Si l’opinion commence à avoir des sentiments mitigés contre les actions du groupe, ce n’est pas forcément à cause du sensationnalisme dans les médias à leur propos. La divulgation l’année dernière d’une liste d’adresses IP de pédophiles présumés n’a pas fait l’unanimité au sein du groupe. Si le groupe est humain, le risque d’erreur existe pensent tout de même certains sans prendre en compte le fait qu’une justice réelle ne peut s’exercer sans que le condamné n’ait droit à une défense. Darkknow se veut rassurant. « Nous vérifions et revérifions nos informations avant publication, rien n’est fait au hasard. Le problème, c’est que passer par les voies conventionnelles et légales prends trop de temps, sans avoir de certification quant au verdict. Là, nous sommes sûrs que notre sanction est appliquée. Nous, quand on décide d’une attaque, c’est fait dans la journée. Et Quid des gouvernements ? Quand un gouvernement lui-même viole les droits de l’homme pour créer une loi et l’appliquer pour des motifs économiques ? Que faire, de manière légale contre ça ? ». Notre précédent interlocuteur, Anonymous le bien-nommé, s’inscrit au contraire en faux contre cette démarche. « Je suis contre. On ne fait pas de mal aux gens. Anonymous puise sa puissance dans le fait qu’il s’agit d’une communauté abstraite autour d’un symbole et je déplore pour le moment ce type d’attaque. C’est la force et la faiblesse d’Anonymous. »

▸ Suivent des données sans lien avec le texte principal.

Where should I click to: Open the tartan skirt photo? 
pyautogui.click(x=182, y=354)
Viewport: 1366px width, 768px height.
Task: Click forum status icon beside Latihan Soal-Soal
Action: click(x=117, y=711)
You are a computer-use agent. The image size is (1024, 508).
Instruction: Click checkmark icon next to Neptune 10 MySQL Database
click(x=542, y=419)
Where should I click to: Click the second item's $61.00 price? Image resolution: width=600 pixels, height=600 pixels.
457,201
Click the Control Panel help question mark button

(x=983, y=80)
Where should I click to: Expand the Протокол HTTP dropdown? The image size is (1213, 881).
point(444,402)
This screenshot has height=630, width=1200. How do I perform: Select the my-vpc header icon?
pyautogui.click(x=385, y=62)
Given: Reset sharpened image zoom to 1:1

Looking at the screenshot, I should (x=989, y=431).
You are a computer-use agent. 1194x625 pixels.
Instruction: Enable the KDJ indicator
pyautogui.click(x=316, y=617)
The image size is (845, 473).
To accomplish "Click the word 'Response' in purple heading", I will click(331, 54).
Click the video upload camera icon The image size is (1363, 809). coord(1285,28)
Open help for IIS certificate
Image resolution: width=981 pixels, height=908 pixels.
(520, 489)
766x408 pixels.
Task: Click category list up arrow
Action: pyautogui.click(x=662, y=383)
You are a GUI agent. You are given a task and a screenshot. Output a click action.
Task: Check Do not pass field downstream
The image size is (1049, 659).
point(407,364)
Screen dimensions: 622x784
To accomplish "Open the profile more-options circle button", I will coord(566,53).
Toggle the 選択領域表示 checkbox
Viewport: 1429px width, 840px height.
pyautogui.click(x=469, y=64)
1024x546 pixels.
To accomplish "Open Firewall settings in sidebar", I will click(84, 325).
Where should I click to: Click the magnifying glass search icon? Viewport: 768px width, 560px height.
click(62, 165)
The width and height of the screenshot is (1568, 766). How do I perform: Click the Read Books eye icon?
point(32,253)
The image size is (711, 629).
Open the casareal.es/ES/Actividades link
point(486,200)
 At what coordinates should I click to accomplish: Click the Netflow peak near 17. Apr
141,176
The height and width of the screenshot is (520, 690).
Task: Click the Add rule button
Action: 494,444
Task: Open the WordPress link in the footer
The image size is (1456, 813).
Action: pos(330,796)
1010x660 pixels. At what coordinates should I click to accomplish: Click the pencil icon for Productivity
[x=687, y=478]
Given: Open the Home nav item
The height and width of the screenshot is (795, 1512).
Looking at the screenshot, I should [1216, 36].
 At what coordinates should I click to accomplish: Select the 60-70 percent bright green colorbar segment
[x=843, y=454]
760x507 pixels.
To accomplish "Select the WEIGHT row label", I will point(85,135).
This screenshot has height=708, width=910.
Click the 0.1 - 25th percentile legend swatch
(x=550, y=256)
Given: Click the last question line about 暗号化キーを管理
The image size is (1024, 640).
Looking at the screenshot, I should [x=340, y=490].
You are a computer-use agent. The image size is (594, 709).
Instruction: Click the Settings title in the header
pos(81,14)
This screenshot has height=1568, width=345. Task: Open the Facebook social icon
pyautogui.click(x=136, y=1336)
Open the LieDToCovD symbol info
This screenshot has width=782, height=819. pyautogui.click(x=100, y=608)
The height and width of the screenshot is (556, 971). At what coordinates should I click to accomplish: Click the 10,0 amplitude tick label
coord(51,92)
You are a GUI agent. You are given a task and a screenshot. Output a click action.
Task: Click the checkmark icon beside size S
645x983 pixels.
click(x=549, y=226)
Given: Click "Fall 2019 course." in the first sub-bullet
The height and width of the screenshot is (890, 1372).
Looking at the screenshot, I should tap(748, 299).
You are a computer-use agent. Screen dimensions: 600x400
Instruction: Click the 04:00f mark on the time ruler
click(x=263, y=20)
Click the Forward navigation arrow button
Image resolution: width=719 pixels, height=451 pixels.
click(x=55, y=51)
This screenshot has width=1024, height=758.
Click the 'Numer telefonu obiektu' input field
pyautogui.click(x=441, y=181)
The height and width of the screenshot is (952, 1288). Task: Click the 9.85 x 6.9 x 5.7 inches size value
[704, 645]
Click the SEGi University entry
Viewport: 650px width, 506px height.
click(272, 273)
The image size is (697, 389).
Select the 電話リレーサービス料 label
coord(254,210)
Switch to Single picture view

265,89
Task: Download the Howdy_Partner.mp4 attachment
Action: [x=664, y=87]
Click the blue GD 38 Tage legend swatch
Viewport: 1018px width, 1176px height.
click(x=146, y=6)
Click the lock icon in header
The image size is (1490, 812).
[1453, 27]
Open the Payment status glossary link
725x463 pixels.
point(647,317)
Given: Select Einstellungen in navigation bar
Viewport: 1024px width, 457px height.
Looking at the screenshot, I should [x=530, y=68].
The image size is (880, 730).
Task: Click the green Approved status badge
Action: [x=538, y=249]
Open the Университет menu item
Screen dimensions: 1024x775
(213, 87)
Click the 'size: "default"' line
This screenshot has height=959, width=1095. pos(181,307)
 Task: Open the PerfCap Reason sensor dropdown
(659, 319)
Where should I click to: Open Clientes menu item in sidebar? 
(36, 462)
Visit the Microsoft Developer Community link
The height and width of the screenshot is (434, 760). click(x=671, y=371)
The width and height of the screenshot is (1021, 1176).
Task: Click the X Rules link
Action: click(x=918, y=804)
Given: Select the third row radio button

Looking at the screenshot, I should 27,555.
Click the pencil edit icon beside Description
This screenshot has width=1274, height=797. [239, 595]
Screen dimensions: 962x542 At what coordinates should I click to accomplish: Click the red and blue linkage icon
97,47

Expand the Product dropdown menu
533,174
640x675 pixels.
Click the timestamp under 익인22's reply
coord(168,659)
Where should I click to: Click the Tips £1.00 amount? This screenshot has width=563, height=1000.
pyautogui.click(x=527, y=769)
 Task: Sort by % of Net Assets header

Et que penser d’une nébuleuse comme Anonymous qui s’attribuent à la fois le rôle de parti, de juge et d’exécuteur ? Une méthode qui fleure bon le totalitarisme sur les bords ? Sans doute. Nos interlocuteurs mettent ça sur le compte des circonstances et le sentiment d’être en guerre permanente avec le système en place qui prédomine. « Je pars du principe que nous sommes comme les résistants durant l’occupation. » nous déclare Darkknow. Pour notre Anonymous, « Tout mouvement provoque des réactions mitigées. La seule question qui anime ou en tout cas doit animer un Anonymous est : Pour quelle raison je fais ça ? A partir du moment où j’estime que les gouvernements du monde s’attaquent à nos libertés, je choisis en tant que personne libre d’agir pour préserver ma liberté. »
Anonymous : « Expect us »
Approcher des gens du collectif Anonymous n’a pas été chose facile. En trouver qui acceptent de parler a été encore plus délicat et nous tenons à remercier nos interlocuteurs de leurs efforts. Au travers de ces interventions, il est intéressant et rassurant de constater que loin de constituer un bloc uniforme de gens interchangeables, les membres du collectif gardent une approche très personnelle et des avis qui tranchent par rapport au discours ambiant, faisant du même coup s’éloigner le spectre de l’organisation paramilitaire zélote aux ordres d’un grand vizir invisible que l’on veut bien nous vendre au 20 heures. Il n’en reste pas moins vrai qu’en tant que groupe, Anonymous tient plus de l’essaim de frelon que de la fourmilière. La vitesse de déploiement de leurs attaques est effrayante et malgré toute la bonne volonté de certains, des dérapages existent et continueront sans doute d’exister.